--- TASK DESCRIPTION ---
From first line to last, retype the data exactly.

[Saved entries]
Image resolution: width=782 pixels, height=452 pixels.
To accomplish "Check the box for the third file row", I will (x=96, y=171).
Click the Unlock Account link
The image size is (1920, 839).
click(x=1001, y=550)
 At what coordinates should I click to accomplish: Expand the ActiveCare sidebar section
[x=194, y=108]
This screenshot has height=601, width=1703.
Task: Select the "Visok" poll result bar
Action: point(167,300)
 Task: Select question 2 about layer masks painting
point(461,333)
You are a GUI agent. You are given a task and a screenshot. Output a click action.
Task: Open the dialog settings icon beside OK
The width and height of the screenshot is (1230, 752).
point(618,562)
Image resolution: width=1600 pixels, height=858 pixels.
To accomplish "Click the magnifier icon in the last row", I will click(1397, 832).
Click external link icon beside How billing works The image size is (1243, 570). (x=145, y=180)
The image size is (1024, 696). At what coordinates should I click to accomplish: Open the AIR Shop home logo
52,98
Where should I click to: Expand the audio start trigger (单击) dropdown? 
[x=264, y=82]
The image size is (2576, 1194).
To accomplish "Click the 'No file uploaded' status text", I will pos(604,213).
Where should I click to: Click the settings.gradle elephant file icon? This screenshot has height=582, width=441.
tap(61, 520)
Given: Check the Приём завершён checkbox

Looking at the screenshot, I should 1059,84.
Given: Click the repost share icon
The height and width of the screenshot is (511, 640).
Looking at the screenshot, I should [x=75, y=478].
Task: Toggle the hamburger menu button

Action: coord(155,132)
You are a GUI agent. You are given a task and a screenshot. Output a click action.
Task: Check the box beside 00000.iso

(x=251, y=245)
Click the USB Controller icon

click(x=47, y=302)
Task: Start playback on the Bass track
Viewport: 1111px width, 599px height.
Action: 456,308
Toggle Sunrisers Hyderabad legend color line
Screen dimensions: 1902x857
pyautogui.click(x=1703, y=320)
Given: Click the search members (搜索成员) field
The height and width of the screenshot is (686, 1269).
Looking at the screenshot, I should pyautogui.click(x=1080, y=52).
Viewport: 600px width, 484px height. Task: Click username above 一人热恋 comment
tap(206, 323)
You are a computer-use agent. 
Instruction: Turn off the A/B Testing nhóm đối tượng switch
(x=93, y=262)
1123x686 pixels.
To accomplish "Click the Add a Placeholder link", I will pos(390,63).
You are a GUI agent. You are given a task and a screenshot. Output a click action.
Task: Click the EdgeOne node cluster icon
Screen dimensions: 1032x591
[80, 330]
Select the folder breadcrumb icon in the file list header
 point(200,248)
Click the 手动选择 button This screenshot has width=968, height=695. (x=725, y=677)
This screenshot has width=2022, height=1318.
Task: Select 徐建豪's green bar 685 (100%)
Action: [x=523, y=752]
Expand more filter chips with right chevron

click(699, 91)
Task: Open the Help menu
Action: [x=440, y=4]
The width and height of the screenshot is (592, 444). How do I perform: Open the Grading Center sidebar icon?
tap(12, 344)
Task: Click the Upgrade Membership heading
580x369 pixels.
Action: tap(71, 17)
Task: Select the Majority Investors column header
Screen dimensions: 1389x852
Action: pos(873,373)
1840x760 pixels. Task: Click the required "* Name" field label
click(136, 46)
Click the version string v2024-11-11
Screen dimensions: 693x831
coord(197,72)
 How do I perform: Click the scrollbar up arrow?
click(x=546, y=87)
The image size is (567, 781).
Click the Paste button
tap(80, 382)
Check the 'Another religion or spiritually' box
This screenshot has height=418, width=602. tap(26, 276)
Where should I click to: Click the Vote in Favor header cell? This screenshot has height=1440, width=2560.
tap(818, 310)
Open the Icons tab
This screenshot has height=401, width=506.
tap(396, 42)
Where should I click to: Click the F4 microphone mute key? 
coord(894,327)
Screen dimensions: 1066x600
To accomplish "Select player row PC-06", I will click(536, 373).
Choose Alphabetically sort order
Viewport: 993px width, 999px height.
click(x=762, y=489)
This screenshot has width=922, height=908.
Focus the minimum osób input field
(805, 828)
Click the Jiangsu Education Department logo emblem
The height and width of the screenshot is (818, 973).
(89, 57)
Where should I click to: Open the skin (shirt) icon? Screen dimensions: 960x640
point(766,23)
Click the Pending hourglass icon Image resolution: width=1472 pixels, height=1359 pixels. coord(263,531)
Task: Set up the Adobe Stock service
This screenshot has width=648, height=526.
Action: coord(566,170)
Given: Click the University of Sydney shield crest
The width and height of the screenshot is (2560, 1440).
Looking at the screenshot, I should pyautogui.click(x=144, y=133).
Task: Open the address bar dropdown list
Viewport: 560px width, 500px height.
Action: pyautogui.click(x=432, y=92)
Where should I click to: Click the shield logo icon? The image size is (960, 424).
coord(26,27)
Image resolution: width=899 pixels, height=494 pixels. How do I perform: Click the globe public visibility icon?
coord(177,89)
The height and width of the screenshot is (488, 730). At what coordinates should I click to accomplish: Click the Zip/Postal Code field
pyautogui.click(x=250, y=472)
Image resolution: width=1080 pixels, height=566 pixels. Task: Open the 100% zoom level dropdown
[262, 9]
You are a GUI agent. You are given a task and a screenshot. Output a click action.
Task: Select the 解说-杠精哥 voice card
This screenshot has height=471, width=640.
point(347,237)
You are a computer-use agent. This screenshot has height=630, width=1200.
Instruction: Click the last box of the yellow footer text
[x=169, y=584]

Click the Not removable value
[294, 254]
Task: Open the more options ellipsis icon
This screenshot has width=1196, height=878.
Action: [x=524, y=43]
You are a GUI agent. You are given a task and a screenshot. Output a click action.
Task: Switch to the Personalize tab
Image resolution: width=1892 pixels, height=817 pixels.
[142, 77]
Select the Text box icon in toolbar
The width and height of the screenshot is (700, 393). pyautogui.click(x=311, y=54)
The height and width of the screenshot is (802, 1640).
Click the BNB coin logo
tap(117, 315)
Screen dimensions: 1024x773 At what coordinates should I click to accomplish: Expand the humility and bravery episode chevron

--- SOLVED EXERCISE ---
Image resolution: width=782 pixels, height=452 pixels.
To accomplish "Check the box for the third file row", I will (x=96, y=171).
Click the Unlock Account link
The image size is (1920, 839).
click(x=1001, y=550)
 At what coordinates should I click to accomplish: Expand the ActiveCare sidebar section
[x=194, y=108]
This screenshot has height=601, width=1703.
Task: Select the "Visok" poll result bar
Action: point(167,300)
 Task: Select question 2 about layer masks painting
point(461,333)
You are a GUI agent. You are given a task and a screenshot. Output a click action.
Task: Open the dialog settings icon beside OK
The width and height of the screenshot is (1230, 752).
point(618,562)
Image resolution: width=1600 pixels, height=858 pixels.
To accomplish "Click the magnifier icon in the last row", I will click(1397, 832).
Click external link icon beside How billing works The image size is (1243, 570). (x=145, y=180)
The image size is (1024, 696). At what coordinates should I click to accomplish: Open the AIR Shop home logo
52,98
Where should I click to: Expand the audio start trigger (单击) dropdown? 
[x=264, y=82]
The image size is (2576, 1194).
To accomplish "Click the 'No file uploaded' status text", I will pos(604,213).
Where should I click to: Click the settings.gradle elephant file icon? This screenshot has height=582, width=441.
tap(61, 520)
Given: Check the Приём завершён checkbox

Looking at the screenshot, I should 1059,84.
Given: Click the repost share icon
The height and width of the screenshot is (511, 640).
Looking at the screenshot, I should [x=75, y=478].
Task: Toggle the hamburger menu button

Action: coord(155,132)
You are a GUI agent. You are given a task and a screenshot. Output a click action.
Task: Check the box beside 00000.iso

(x=251, y=245)
Click the USB Controller icon

click(x=47, y=302)
Task: Start playback on the Bass track
Viewport: 1111px width, 599px height.
Action: 456,308
Toggle Sunrisers Hyderabad legend color line
Screen dimensions: 1902x857
pyautogui.click(x=1703, y=320)
Given: Click the search members (搜索成员) field
The height and width of the screenshot is (686, 1269).
Looking at the screenshot, I should pyautogui.click(x=1080, y=52).
Viewport: 600px width, 484px height. Task: Click username above 一人热恋 comment
tap(206, 323)
You are a computer-use agent. 
Instruction: Turn off the A/B Testing nhóm đối tượng switch
(x=93, y=262)
1123x686 pixels.
To accomplish "Click the Add a Placeholder link", I will pos(390,63).
You are a GUI agent. You are given a task and a screenshot. Output a click action.
Task: Click the EdgeOne node cluster icon
Screen dimensions: 1032x591
[80, 330]
Select the folder breadcrumb icon in the file list header
 point(200,248)
Click the 手动选择 button This screenshot has width=968, height=695. (x=725, y=677)
This screenshot has width=2022, height=1318.
Task: Select 徐建豪's green bar 685 (100%)
Action: [x=523, y=752]
Expand more filter chips with right chevron

click(699, 91)
Task: Open the Help menu
Action: [x=440, y=4]
The width and height of the screenshot is (592, 444). How do I perform: Open the Grading Center sidebar icon?
tap(12, 344)
Task: Click the Upgrade Membership heading
580x369 pixels.
Action: tap(71, 17)
Task: Select the Majority Investors column header
Screen dimensions: 1389x852
Action: pos(873,373)
1840x760 pixels. Task: Click the required "* Name" field label
click(136, 46)
Click the version string v2024-11-11
Screen dimensions: 693x831
coord(197,72)
 How do I perform: Click the scrollbar up arrow?
click(x=546, y=87)
The image size is (567, 781).
Click the Paste button
tap(80, 382)
Check the 'Another religion or spiritually' box
This screenshot has height=418, width=602. tap(26, 276)
Where should I click to: Click the Vote in Favor header cell? This screenshot has height=1440, width=2560.
tap(818, 310)
Open the Icons tab
This screenshot has height=401, width=506.
tap(396, 42)
Where should I click to: Click the F4 microphone mute key? 
coord(894,327)
Screen dimensions: 1066x600
To accomplish "Select player row PC-06", I will click(536, 373).
Choose Alphabetically sort order
Viewport: 993px width, 999px height.
click(x=762, y=489)
This screenshot has width=922, height=908.
Focus the minimum osób input field
(805, 828)
Click the Jiangsu Education Department logo emblem
The height and width of the screenshot is (818, 973).
(89, 57)
Where should I click to: Open the skin (shirt) icon? Screen dimensions: 960x640
point(766,23)
Click the Pending hourglass icon Image resolution: width=1472 pixels, height=1359 pixels. coord(263,531)
Task: Set up the Adobe Stock service
This screenshot has width=648, height=526.
Action: coord(566,170)
Given: Click the University of Sydney shield crest
The width and height of the screenshot is (2560, 1440).
Looking at the screenshot, I should pyautogui.click(x=144, y=133).
Task: Open the address bar dropdown list
Viewport: 560px width, 500px height.
Action: pyautogui.click(x=432, y=92)
Where should I click to: Click the shield logo icon? The image size is (960, 424).
coord(26,27)
Image resolution: width=899 pixels, height=494 pixels. How do I perform: Click the globe public visibility icon?
coord(177,89)
The height and width of the screenshot is (488, 730). At what coordinates should I click to accomplish: Click the Zip/Postal Code field
pyautogui.click(x=250, y=472)
Image resolution: width=1080 pixels, height=566 pixels. Task: Open the 100% zoom level dropdown
[262, 9]
You are a GUI agent. You are given a task and a screenshot. Output a click action.
Task: Select the 解说-杠精哥 voice card
This screenshot has height=471, width=640.
point(347,237)
You are a computer-use agent. This screenshot has height=630, width=1200.
Instruction: Click the last box of the yellow footer text
[x=169, y=584]

Click the Not removable value
[294, 254]
Task: Open the more options ellipsis icon
This screenshot has width=1196, height=878.
Action: [x=524, y=43]
You are a GUI agent. You are given a task and a screenshot. Output a click action.
Task: Switch to the Personalize tab
Image resolution: width=1892 pixels, height=817 pixels.
[142, 77]
Select the Text box icon in toolbar
The width and height of the screenshot is (700, 393). pyautogui.click(x=311, y=54)
The height and width of the screenshot is (802, 1640).
Click the BNB coin logo
tap(117, 315)
Screen dimensions: 1024x773 At what coordinates should I click to accomplish: Expand the humility and bravery episode chevron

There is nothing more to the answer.